O problema é que em vez de investir pesado neste revolucionário e subversivo conceito, a igreja preferiu alienar-se da sociedade e investir seu tempo e recursos na construção de novos muros, e na reconstrução dos que já foram derrubados.
Serve-nos como advertência as sábias palavras do apóstolo dos gentios: “Se torno a edificar aquilo que destruí, constituo-me a mim mesmo transgressor” (Gl. 2:18).
Cristo continua a fazer pouco caso dos muros que reconstruímos.

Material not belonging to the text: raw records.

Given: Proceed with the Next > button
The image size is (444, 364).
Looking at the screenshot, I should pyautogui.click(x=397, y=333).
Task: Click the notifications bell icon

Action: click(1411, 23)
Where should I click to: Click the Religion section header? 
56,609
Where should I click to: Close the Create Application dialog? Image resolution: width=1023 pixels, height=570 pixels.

Porém, não deixará impune aquele que se atrever a reconstruir o que Lhe custou tão caro destruir.
Não temos o direito de costurar o véu do templo! Mas é isso que fazemos quando objetivamos levantar igrejas que se ocupem exclusivamente com certas camadas sociais. Reconstruímos muros quando erguemos bandeiras e nos entrincheiramos contra qualquer seguimento da sociedade. Quando dividimos uma igreja por não aceitar nos submeter à autoridade que nos constituiu. Quando categorizamos os crentes em “primeira classe” (os que falam em línguas, ou os que vão ao “encontro”, ou participam das células, etc.) e os da “classe econômica” (que chamamos de “nominais”, por não participarem ativamente em nossos programas). Quando nos vemos no direito de dizer quem vai ou não para o céu. Quando privilegiamos uma nacionalidade (por exemplo, Israel), enquanto menosprezamos outra (exemplo: os palestinos). Quando contamos piadinhas envolvendo a diferença racial. Enfim, não falta material disponível para reconstruirmos o que Deus destruiu com Seu Cetro de Justiça.

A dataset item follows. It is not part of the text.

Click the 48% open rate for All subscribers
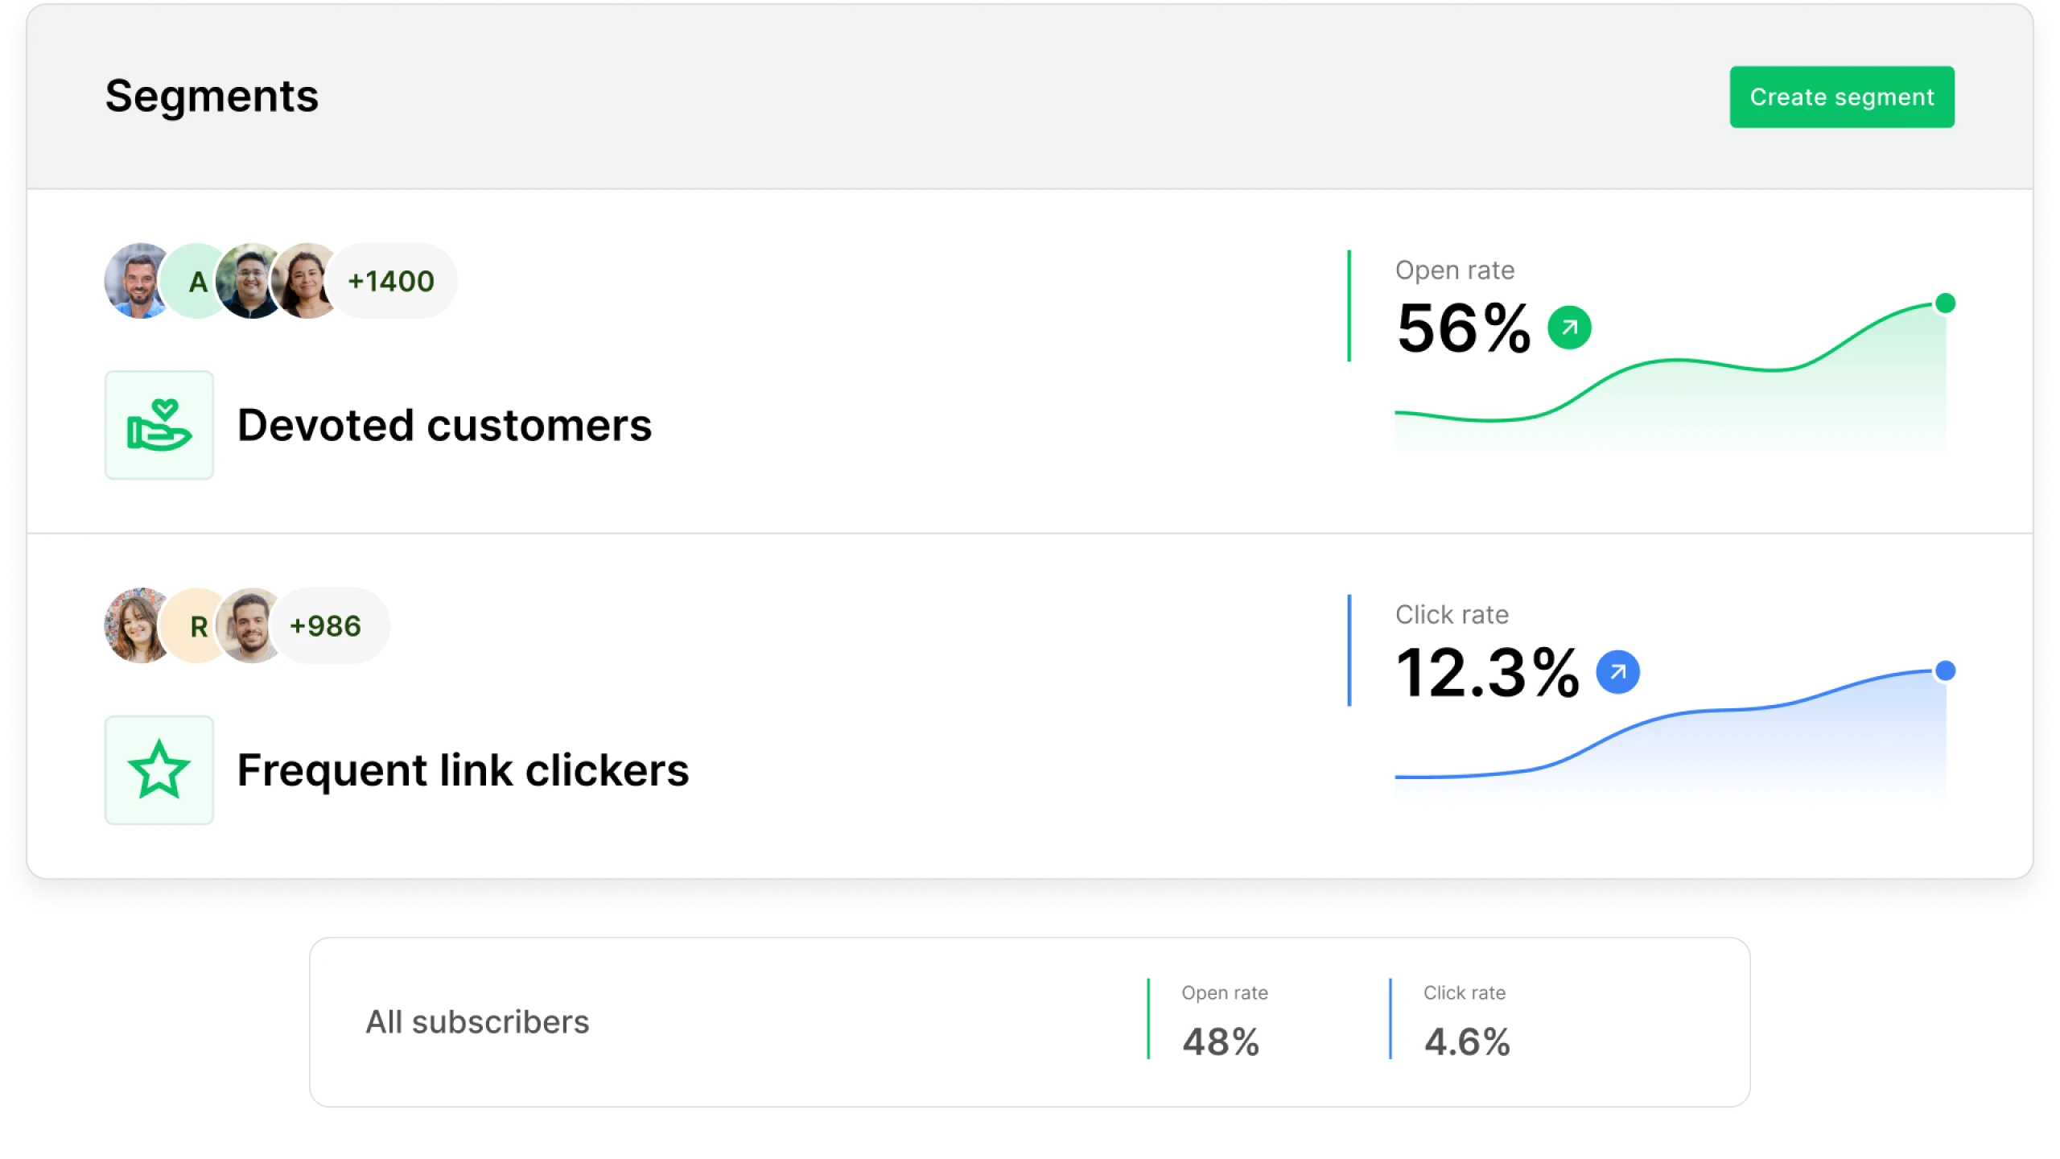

Trabalhemos, não na reconstrução de velhos muros, mas na edificação de uma nova sociedade, cujo fundamento seja o amor revelado em Cristo Jesus. Amor que acolheu prostitutas no passado, e que pode acolher homossexuais hoje (ainda que não endossemos qualquer tipo de promiscuidade, inclusive a praticada por heterossexuais). Amor que acolheu os excluídos de então, e continua a fazê-lo hoje. Que une oprimidos e opressores de um mesmo lado, jogando por terra aquilo que os separava, reconciliando as classes sociais sob a égide da justiça, da verdade e do amor. Afinal, quem ama Bartimeu, também ama Zaqueu. E o desejo de Cristo é que se reencontrem numa Jericó sem muros, sem capas que sirvam para esmolar, ou árvores que sirvam para camuflar.
E não digam que pareço estar em cima do muro em se tratando de alguns temas polêmicos. Não! Absolutamente. Pelo simples fato de não haver mais muro. Sou pela verdade, seguida em amor.